Excerto do documento:
---
Quando lhe perguntamos se o seu futuro passaria por um eventual regresso a Portugal, a resposta não vem pela negativa. “Não seria nada exótico, agora não, mas eventualmente no futuro”, responde Tiago Brandão Rodrigues que, contudo, já não vê com tanta facilidade um regresso a Paredes de Coura. “É difícil viver em Coura quando se tem necessidade do meio urbano”, desabafa, explicando que a sua  inquietação, neste momento, vai ainda mais longe: “não me tenho visto muito tempo no mesmo sítio”, explica, eventualmente lembrando-se de todas as aventuras que viveu nos últimos anos.

“É possível ter oportunidades”
As aventuras não lhe granjearam o epíteto de herói, mas será inegável dizer que os seus feitos podem servir de inspiração às gerações mais novas. “Ainda bem que isso acontece”, explica Tiago Brandão Rodrigues, que realça a importância da existência de modelos, muito embora reforçando que não tem ”nenhuma pretensão messiânica. Sou uma pessoa normal”.
Uma pessoa normal que foi em busca do que pretendia e que logrou alcançar o seu objectivo. “Podem ser eles, os mais novos, também. Eu brinquei nos mesmos sítios em que eles brincam”, explica, referindo-se especificamente aos alunos courenses. “É possível ter oportunidades, fazer o que se quer, basta trabalhar, esforçar-se e a probabilidade de se fazer o que se quer é enorme”, refere, acrescentando que “cada nova geração está melhor preparada do que a anterior. Só o facto de terem acesso a internet, televisão por cabo… são ferramentas enormes e com potencial”, lembra Tiago.
---
Explorar o material:
- a) No excerto sobre Tiago Brandão Rodrigues, que ferramentas aponta ele como exemplo de que cada nova geração está melhor preparada do que a anterior?
- b) Prolongue o excerto sobre Tiago Brandão Rodrigues, começando logo a seguir à última frase.
Os registos são material à parte, sem relação com o excerto.

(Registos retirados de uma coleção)
---
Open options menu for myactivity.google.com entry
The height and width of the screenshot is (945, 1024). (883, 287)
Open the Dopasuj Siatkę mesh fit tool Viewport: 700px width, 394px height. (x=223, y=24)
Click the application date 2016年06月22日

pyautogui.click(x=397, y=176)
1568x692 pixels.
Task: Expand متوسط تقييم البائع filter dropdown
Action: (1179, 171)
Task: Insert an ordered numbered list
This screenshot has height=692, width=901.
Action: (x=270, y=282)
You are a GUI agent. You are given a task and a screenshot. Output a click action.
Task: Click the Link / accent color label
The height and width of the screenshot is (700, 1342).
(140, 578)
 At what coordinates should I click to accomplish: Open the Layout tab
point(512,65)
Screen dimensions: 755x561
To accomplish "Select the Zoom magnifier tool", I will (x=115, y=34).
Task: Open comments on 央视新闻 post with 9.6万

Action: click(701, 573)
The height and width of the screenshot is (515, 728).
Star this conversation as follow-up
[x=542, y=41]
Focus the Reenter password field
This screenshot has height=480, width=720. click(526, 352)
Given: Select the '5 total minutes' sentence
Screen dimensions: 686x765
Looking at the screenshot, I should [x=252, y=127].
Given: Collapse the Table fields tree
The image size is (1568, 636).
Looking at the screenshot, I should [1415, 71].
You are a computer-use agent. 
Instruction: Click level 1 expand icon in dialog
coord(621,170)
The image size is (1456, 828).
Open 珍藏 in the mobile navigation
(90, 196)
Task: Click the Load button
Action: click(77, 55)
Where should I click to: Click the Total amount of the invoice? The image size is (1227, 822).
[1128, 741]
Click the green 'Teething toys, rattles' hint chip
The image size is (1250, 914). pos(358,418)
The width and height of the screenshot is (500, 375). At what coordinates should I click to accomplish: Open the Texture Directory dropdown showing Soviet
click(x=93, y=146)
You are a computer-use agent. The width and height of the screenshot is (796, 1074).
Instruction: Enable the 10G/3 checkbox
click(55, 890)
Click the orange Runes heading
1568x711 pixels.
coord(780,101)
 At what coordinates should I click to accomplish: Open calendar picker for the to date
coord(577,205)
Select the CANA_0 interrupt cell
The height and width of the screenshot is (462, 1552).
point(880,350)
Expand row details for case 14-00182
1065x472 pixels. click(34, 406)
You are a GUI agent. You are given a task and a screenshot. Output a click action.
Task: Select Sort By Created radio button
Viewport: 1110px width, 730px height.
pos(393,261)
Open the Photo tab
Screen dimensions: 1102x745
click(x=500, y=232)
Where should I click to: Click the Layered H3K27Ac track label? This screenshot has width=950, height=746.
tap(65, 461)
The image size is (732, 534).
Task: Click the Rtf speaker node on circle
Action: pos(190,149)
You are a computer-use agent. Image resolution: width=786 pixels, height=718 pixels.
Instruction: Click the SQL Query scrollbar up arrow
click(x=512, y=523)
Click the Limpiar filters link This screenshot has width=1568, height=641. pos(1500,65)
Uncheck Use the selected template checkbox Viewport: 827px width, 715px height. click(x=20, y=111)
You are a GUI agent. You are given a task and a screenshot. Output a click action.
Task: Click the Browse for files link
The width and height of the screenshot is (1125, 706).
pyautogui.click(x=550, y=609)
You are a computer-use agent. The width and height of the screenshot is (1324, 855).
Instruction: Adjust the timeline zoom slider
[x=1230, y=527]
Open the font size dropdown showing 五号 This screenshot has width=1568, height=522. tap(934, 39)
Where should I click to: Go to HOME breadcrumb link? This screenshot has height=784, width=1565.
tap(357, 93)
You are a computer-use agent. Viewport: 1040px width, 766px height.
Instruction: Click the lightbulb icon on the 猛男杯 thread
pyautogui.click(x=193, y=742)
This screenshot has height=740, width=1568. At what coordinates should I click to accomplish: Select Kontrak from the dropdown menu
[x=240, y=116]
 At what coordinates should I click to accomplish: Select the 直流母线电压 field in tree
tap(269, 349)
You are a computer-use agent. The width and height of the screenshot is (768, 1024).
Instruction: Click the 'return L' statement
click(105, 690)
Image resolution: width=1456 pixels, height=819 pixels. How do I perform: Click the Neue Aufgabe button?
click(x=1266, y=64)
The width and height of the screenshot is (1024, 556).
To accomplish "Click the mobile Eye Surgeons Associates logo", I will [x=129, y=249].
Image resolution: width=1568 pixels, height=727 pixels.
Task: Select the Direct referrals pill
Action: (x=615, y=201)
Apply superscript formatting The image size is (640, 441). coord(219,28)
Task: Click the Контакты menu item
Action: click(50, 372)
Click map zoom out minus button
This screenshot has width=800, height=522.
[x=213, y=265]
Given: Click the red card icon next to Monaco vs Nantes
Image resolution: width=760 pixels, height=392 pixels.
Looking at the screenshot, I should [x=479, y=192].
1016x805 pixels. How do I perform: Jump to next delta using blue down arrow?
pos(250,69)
---
Resultados por tarefa:
- a) O acesso à internet e à televisão por cabo.

- b)
“Não tenho consciência se posso ser ou não um modelo, para ser modelo é preciso entender que se faz uma coisa bem, mas isto pode ser um catalisador”, explica ainda Tiago Brandão Rodrigues, referindo-se à propagação que o seu estudo teve e aos efeitos que ainda poderá vir a ter. “Se houver um aluno que seja que decida ir para um curso superior por causa destas notícias, já valeu a pena”, conclui o investigador.

3 comentários:

  1. " Foi para lá que seguiu depois do seu doutoramento em Madrid."

    O Tiago Doutorou-se em Coimbra , e não em Madrid como é referido.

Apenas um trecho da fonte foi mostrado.